Does America really need another pro football league?
Michael Huyghue thinks it does. He is commissioner of something called the United Football League.
And he figures that outcasts like Michael Vick need another pro football league, too.
“Michael’s not going to be able to walk right back into the NFL,” Huyghue told SI.com. “He’s going to need some kind of buffer before he signs in the NFL, and we’ll be able to provide that for him.”
Borderline NFL players also ought to consider the upstart league, if it actually comes into being.
“If they sign the one-year deal, they’d be able to re-sign with an NFL team around Thanksgiving,” Huyghue told SI.com. “So the downside wouldn’t be that great — and they’d be able to get the playing time they need to develop as players.”
Normally the NFL would try to squash a competitor, but Deadspin’s Clay Travis raises an interesting point:
“What if the UFL gives a fig leaf to the NFL’s new personal conduct policy? They can kick guys out of the NFL without having to worry about their ill-defined policy being challenged by the NFLPA in court. Plus, they don’t have to worry about the monopoly charge because they can point to the UFL. The NFL can then ship their vagabond players out of the league with year-long suspensions, allow them to rehabilitate their images elsewhere, and then bring them back when their “sins” have been cleansed. Which would be perfect for a player like Vick. As if all this weren’t enough, the UFL could serve as a farm-league of sorts now that the NFL’s European football experiment has given up the ghost. Something to keep in mind as America’s most famous prisoner continues to serve his time.”
MYSTERIES OF THE UNIVERSE
Questions to ponder while waiting for Chris Carpenter’s right triceps muscle to quit barking at him:
- How will the Rays stay in the pennant race with both Carl Crawford and Evan Longoria on the disabled list?
- Who could have possibly guessed that another Cards pitching prospect – Mike Parisi – would go down with a season-ending elbow injury?
- Did the Oakland Raiders look at any game tape before signing Adam Archuleta?
SAYING GOOD-BYE TO BRETT FAVRE
Great stuff from Packers fans.
THAT’S JUST MEAN
The late-night smart alecks are having some fun at our president’s expense.
“President Bush arrived in Beijing. Again, I don’t think he really understands the Olympics that well,” NBC funnyman Jay Leno said. “They asked him if he liked the decathlon and he said no, he preferred regular coffee.”
Over on CBS, David Letterman offered this: “They got together, the Chinese, and they threw a big steak dinner for President Bush. They served Peking Lame Duck. And President Bush, he doesn’t know what he is doing over there. He turned to the President of China and said, ‘General Tso, I love your chicken.’”
QUIPS ‘R US
Here is what some of America’s leading sports pundits have been writing:
Steve Rosenbloom, ChicagoSports.com, after Ryan Dempter promised playoff glory for the Cubs: “I can see this turning into a Clip & Save for the Brewers and Cardinals.
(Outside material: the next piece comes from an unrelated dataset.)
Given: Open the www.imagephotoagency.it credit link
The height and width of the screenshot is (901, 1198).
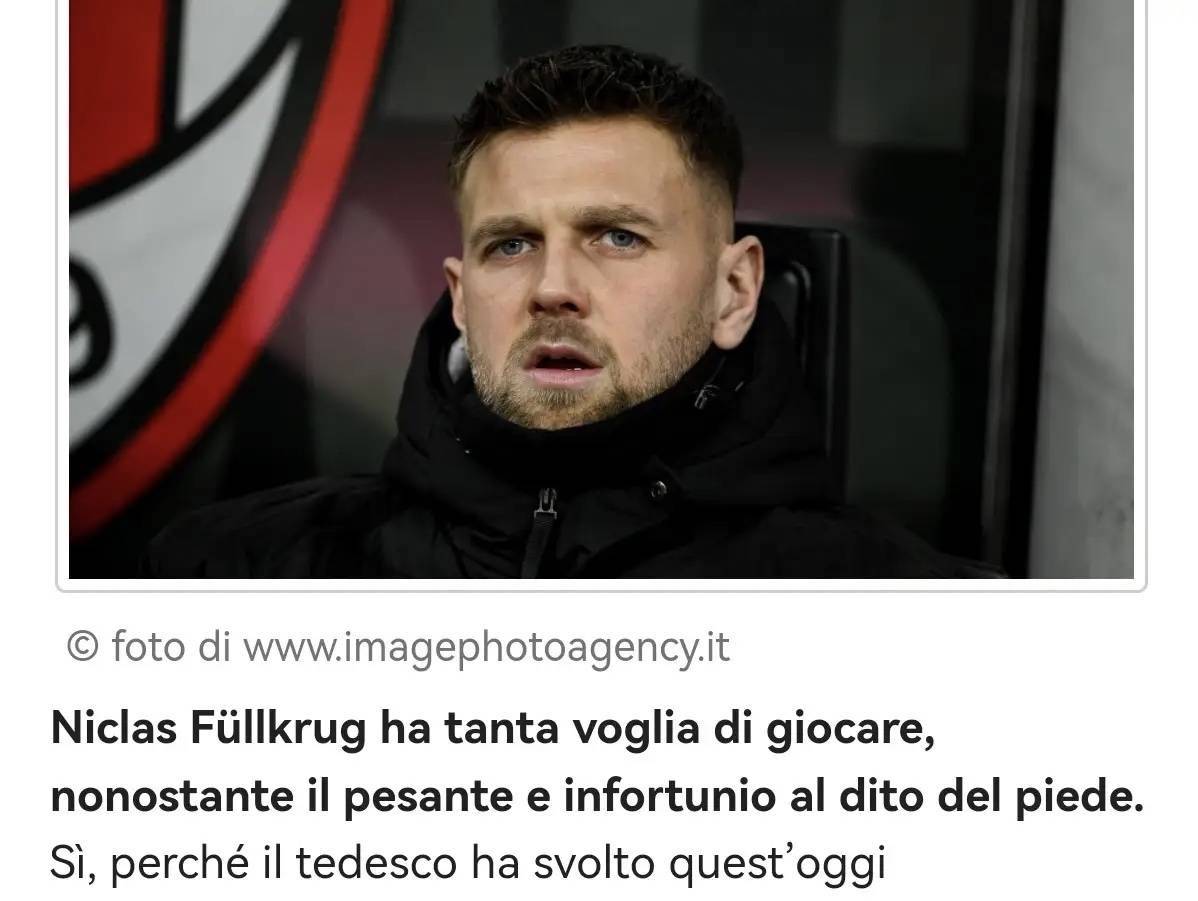Looking at the screenshot, I should 486,648.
What’s more, if this season goes the way that the last, oh, 100 seasons have gone, I can also see the Dempster Declaration taking its place with Dubious Baker asking ‘Why not us?’ (answer: because you’re the Cubs, yeesh) and Ron Santo’s clicking his heels after wins in 1969 (and by the way, I believe it was about now in ‘69 that the Cubs would proceed to blow an 8½-game lead).”
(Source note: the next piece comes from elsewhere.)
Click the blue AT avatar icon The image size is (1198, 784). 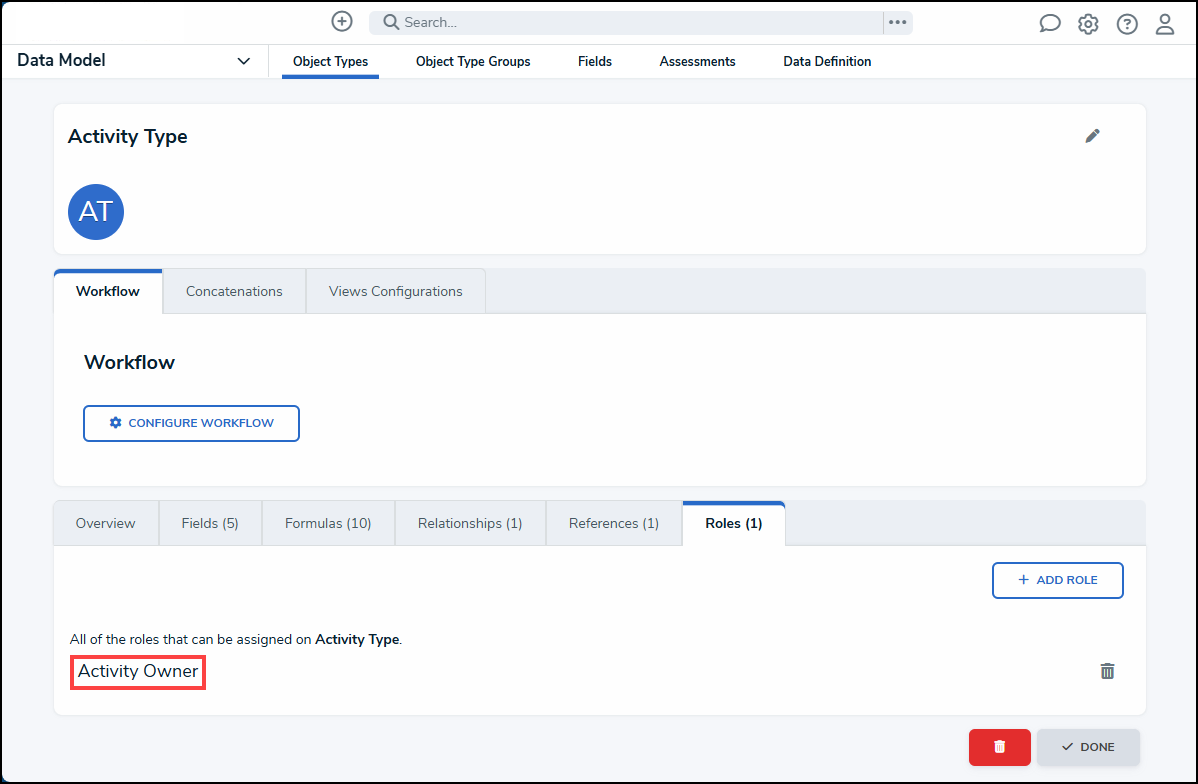coord(96,212)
Dan Daly, Washington Times: “Trent Green last year, Chad Pennington this year. The Dolphins must be trying to cut down on their stadium insurance costs. Neither one of those guys, after all, can break a pane of glass.”
Greg Cote, Miami Herald: “Georgia, No. 1 in the preseason football rankings, has suspended or dismissed six players (so far) for violating team rules. The Bulldogs have collected almost as many arrests as first-place votes.”
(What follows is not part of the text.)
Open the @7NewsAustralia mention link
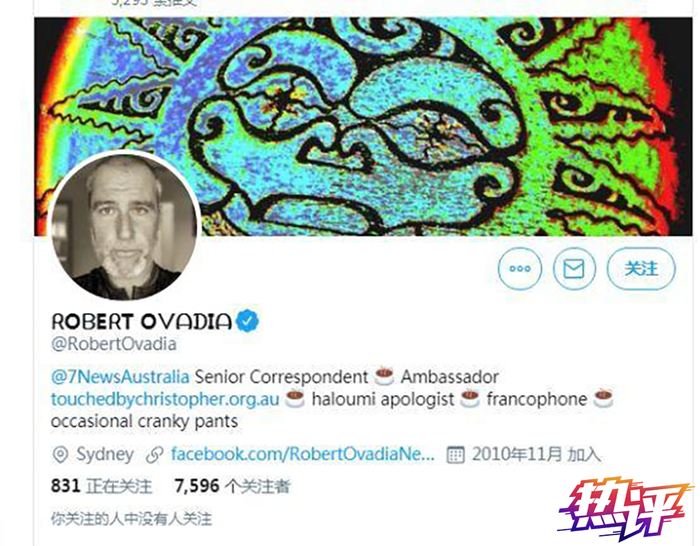 120,377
Jerry Greene, Orlando Sentinel: “Jay Glazer of Fox Sports is credited with breaking the ‘Brett’s a Jet’ story late Wednesday night — and did so from Orlando International Airport. He spent the entire day there because he was unwilling to get on a plane and not be able to use his cell phone. ‘I never wanted to kick Mickey Mouse’s [backside] so much in my life,’ Glazer told Newsday. ‘I felt like Tom Hanks in The Terminal. I started making friends in the stores.’”
David Thomas, Fort Worth Star-Telegram: “Says Team USA coach Mike Krzyzewski to a European journalist: ‘We have an expression that when you have a really good team, you play for the name on the front of the uniforms, not the name on the back.’ So, the Redeem Team is playing for Nike?”